Although Microsoft Excel can be pretty secure, a group of researchers from Mimecast Threat Center has disclosed an Excel Exploit which could leave millions of Excel users vulnerable to remote attack.
In a recent blog post, the researchers noted that the security flaws make it possible for an attacker to use spreadsheet program’s Power Query tool to launch a Dynamic Data Exchange or DDE attack on a document. Moreover, the exploit can allow attackers to embed malicious codes to spread malware through unsuspecting users.
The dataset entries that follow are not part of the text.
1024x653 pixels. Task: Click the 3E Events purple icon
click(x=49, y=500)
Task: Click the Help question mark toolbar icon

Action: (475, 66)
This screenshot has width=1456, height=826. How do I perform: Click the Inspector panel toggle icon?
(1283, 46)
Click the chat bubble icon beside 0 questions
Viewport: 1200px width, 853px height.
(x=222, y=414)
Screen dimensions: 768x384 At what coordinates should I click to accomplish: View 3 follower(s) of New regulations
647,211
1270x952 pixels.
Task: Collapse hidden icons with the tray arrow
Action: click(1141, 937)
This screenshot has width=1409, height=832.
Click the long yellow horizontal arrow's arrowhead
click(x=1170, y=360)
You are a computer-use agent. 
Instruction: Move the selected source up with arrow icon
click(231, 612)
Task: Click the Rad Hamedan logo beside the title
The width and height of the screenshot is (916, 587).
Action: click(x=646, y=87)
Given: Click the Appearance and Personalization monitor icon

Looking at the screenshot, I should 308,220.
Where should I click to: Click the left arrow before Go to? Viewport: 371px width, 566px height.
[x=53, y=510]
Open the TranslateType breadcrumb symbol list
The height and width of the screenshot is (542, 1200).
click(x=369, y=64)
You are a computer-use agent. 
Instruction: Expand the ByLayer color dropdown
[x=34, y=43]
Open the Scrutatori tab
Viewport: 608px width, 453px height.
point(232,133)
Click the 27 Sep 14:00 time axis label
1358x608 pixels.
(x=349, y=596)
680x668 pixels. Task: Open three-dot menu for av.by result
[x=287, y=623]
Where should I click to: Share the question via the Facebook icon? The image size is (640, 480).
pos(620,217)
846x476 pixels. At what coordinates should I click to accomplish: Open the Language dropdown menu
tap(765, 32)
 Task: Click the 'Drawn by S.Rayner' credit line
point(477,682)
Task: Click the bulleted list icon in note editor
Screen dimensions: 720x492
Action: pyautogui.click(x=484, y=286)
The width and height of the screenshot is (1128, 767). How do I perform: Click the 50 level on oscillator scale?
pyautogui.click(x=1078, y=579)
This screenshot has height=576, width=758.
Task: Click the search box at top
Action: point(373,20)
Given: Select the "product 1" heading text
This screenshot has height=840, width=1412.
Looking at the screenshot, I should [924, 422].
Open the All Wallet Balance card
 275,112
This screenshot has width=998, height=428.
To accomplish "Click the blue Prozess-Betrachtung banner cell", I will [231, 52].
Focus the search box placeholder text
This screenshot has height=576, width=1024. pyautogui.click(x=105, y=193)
Most importantly, the researchers noted that unlike other attacks, the exploit doesn’t require someone to perform anything other than opening a document and the attack can be completed without further confirmation. Mimecast’s Ofir Shlomo noted, “The feature gives such rich controls that it can be used to fingerprint a sandbox or a victim’s machine even before delivering any payloads. The attacker has potential pre-payload and pre-exploitation controls and could deliver a malicious payload to the victim while also making the file appear harmless to a sandbox or other security solutions.”
Shortly after the discovery, the firm worked with Microsoft to determine if the flaw was an intentional behavior. However, Microsoft since then declined to release a fix for the time being and instead provided a workaround to mitigate the problems that can arise from the vulnerability.
Given that the exploit can be pretty dangerous, it’s likely that Microsoft will release a fix sometime soon.